“Víctima de una embolia cerebral falleció en Bogotá el poeta Henry Luque Muñoz uno de los más destacados docentes de la literatura colombiana y representante de la denominada «Generación sin nombre».”
Dice la noticia pérdida sobre la muerte de este amigo. La parca está rondando cerca de mí, he estado ocupado asistiendo a funerales de allegados o conocidos en estas tres semanas. Carmen Alicia, Hernando y Jorge, quienes eran gigantes de lo cotidiano, forjadores de vida. En los ritos de ellos siempre he recordado –en uno lo leí– el poema de Henry “Vuelo”.
Vuelo
El mar irá en busca de tus brazos, en busca del resquicio más hondo de tus huesos. Te llenará de profundidades, te iluminará de historias vegetales que dejarán su dulce marca en tus recodos. Las catapultas, los huecos del mar y su caricia de olvido navegarán intermitentes al oeste de tu corazón, abriendo compuertas, inaugurando flotas para que la soledad haga su ruta. Viaja hacia adentro, ahógate. Reta las frescas manos que no quisieron conocer tu muerte. Y no vuelvas, no te arrepientas. Lánzate a lo profundo, como nave que ensaya el descenso para jamás regresar
Es mi canto preferido para afrontar la muerte como un viaje desafiante sin regreso y lo leo hoy en su memoria.
El primer cruce de destinos fue cuando estudiamos juntos el último año de secundaria, dos años mayor, era un compañero destacado por su carácter retraído, nos aventajaba en edad y conocimientos literarios, compartí de cerca sus últimas lecturas que siempre llevaban a autores no tan conocidos para los jóvenes de este tiempo (1966): Par Lagervich, La sibila, El enano; Herman Hesse, El lobo estepario, y no recuerdo cuantos más. Fue el único de mis condiscípulos que me atreví a entregarle una participación de mi grado de bachiller. Muchas horas del “recreo” las empleamos en este ejercicio literario, el era el lector que compartía sus hallazgos, con su voz pausada y su lenguaje culto y yo el escucha. Aunque a veces hablábamos de su sorprendente participación en el deporte: fue un arquero consagrado que estuvo en las selecciones distritales, –quizás se tomaba esta licencia mundana por tener el fútbol la bendición de Albert Camus quien también fue arquero. Al final del grado nos abrimos. El otro punto de sus disertaciones eran las películas intelectuales que veía y de ellas me hacía vívidos recuentos con su mente literaria y que me llevaban normalmente a iniciar cacerías posteriores por cine clubes para confrontar yo mismo las imágenes con las descripciones que Henry me hacía. Una en particular de Igmar Bergman lo impactó por la belleza de las imagenes que narran la tragedia: "El manantial de la doncella" (1960). Logré localizarla años después. Hoy tengo la versión en DVD, en mi colección permanente y siempre invoco su recuerdo cuando la miro.
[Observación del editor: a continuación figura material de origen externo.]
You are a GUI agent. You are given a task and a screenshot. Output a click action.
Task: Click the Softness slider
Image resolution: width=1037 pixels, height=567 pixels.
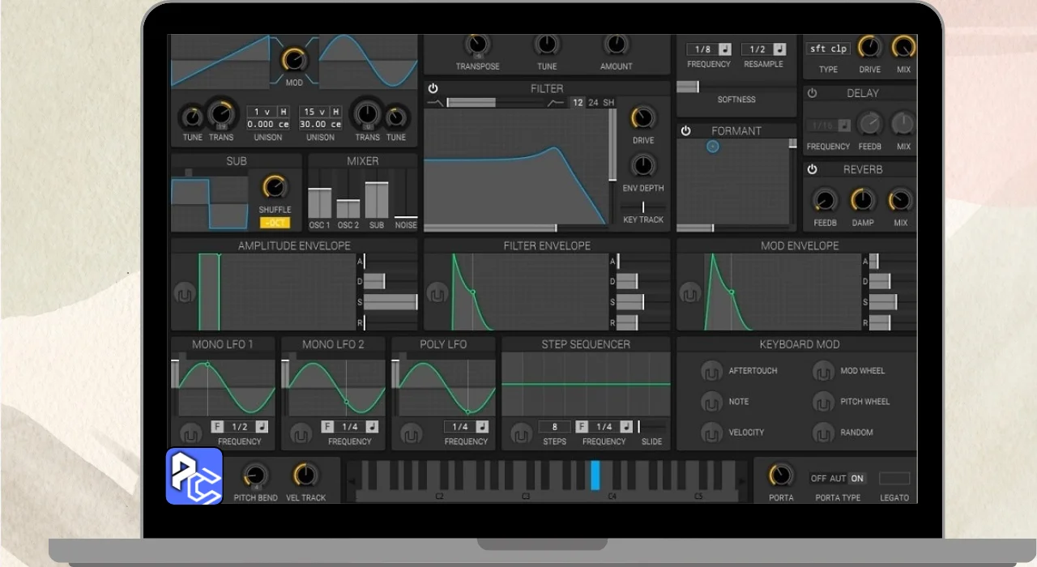coord(736,87)
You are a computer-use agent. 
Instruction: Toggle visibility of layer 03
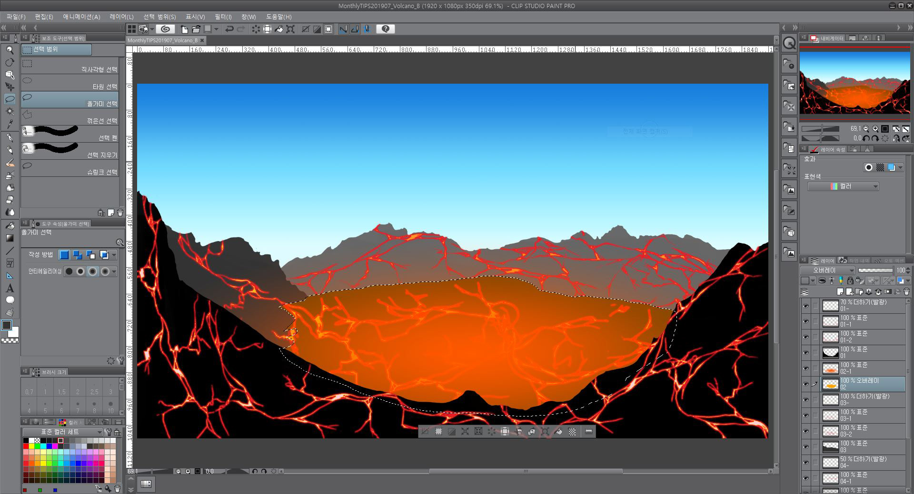[x=805, y=447]
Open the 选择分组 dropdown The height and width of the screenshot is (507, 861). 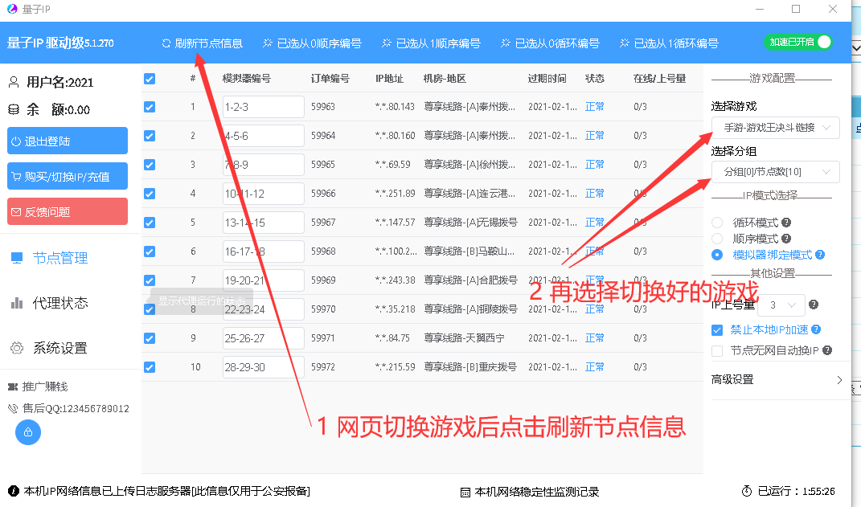[775, 172]
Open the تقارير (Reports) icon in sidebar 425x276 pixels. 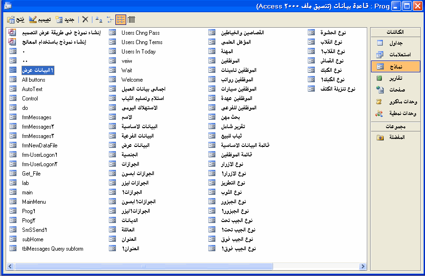pyautogui.click(x=379, y=78)
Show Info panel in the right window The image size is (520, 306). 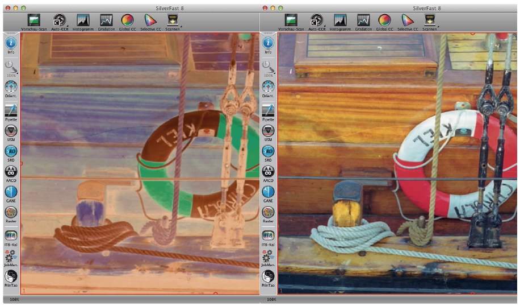(x=268, y=43)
El segundo cruce se dio cuando resultó enamorado de una “ojos de lechuza” amiga mía. Lo invité a la casa con ella a una velada y agotamos las provisiones de alcohol –de todos los tipos–, creo que él era abstemio en ese tiempo, pero valía trasgredir la norma para la ocasión. Recuerdo vivamente el dolor de cabeza que lo agobió al día siguiente y sus exclamaciones de agradecimiento por el baño de agua caliente que le brindé para aplacárselo.
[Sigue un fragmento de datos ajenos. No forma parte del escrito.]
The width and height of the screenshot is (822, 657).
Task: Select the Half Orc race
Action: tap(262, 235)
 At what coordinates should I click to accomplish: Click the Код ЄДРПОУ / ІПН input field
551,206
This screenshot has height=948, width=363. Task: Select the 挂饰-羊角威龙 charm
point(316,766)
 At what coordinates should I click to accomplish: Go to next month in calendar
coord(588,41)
El tercer cruce se dio cuando lo encontré en la calle casualmente, estaba en funciones de profesor universitario, lo invité a proponer su nombre en un trabajo de investigación sobre los medios de comunicación en el que yo participaba, –se graduó de sociólogo–, no logró pasar el círculo de la rosca que estaba haciendo la selección a pesar de mi insistencia en sus calidades profesionales en las que fui apoyado por Norberto. Me queda un recuerdo grato de la charla sobre los semiólogos de la época, que él dominaba desde antes, Sauserre, Jacobson, Eco, Chomsky y que yo estaba apurado en absorber sus obras para estar a tono en el equipo de esa investigación.
Le seguí la pista en los años siguientes, pero era poco lo que podía aportar yo para alguien que ya tenía alto vuelo. Esta semana es pues el cuarto cruce de destinos y el cuarto golpe cercano de la parca que me retrae a su poema y que me asusta al pensar de que ella tenga mi nombre el su lista cercana.
Un hombre de alta sensibilidad, suave y convencido en su arte de poeta, un hombre que asumió su papel de intelectual en toda la línea y que hizo su aporte a la vida tocando el corazón de los que se cruzaron por su camino, ese fue Henry para mí.